**WHAT TO WORK ON:**
Once you have located the line containing "This screenshot has height=467, width=633." in the material below, return it exactly along with each line after it through the line containing "Open more options menu in the PDF viewer".

══════════

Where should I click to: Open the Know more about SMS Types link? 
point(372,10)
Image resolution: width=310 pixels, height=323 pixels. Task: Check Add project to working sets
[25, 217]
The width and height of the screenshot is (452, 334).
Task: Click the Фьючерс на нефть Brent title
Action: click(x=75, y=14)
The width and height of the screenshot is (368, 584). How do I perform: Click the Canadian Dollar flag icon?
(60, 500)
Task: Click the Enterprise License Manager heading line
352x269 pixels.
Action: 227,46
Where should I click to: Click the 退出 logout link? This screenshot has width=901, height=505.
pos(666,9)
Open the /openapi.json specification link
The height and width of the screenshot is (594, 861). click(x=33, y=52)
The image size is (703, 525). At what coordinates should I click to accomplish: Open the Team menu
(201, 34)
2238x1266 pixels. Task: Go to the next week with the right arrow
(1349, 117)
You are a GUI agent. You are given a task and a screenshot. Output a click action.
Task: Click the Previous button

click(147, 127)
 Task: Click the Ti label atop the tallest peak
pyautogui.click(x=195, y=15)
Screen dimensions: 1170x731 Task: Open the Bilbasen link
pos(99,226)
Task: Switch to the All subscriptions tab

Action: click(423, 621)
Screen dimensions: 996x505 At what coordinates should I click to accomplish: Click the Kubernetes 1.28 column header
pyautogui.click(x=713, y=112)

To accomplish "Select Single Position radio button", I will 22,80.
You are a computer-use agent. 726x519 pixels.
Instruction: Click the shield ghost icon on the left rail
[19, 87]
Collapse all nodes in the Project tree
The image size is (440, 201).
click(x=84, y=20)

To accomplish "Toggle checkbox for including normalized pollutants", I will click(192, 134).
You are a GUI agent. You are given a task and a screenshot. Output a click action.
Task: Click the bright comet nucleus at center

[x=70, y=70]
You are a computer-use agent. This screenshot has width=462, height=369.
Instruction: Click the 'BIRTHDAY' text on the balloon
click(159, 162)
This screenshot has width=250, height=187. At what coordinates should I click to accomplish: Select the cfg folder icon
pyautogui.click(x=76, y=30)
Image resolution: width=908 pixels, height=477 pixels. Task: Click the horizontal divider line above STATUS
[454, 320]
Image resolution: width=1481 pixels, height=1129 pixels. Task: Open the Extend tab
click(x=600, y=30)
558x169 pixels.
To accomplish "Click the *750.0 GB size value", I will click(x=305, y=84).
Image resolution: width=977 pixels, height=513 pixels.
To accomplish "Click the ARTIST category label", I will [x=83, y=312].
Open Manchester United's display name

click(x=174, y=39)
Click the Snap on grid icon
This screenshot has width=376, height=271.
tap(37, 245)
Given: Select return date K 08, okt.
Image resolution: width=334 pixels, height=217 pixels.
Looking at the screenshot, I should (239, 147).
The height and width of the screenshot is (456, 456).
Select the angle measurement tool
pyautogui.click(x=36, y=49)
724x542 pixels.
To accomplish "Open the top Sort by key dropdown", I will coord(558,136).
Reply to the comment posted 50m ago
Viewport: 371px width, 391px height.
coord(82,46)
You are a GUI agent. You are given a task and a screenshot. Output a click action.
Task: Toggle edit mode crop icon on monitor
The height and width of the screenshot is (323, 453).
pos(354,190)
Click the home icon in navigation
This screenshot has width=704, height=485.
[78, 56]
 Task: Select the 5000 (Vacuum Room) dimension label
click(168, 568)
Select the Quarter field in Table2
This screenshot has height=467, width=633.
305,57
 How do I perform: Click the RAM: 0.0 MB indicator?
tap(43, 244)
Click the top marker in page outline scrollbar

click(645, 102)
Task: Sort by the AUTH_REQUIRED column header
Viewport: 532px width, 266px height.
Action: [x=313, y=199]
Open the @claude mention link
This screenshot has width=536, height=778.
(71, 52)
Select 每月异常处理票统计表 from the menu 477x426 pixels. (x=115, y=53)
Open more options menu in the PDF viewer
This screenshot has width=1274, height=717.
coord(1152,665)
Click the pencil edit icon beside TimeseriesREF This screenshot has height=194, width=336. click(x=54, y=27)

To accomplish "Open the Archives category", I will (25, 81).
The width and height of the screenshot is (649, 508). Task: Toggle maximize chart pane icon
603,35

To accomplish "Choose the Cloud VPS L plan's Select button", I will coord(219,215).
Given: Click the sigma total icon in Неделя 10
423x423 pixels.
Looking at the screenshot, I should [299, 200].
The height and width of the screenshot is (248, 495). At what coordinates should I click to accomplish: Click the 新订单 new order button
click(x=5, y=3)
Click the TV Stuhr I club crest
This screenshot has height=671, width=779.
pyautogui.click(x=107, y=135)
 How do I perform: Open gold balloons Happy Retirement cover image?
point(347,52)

══════════

**RESULT:**
This screenshot has height=467, width=633.
305,57
 How do I perform: Click the RAM: 0.0 MB indicator?
tap(43, 244)
Click the top marker in page outline scrollbar

click(645, 102)
Task: Sort by the AUTH_REQUIRED column header
Viewport: 532px width, 266px height.
Action: [x=313, y=199]
Open the @claude mention link
This screenshot has width=536, height=778.
(71, 52)
Select 每月异常处理票统计表 from the menu 477x426 pixels. (x=115, y=53)
Open more options menu in the PDF viewer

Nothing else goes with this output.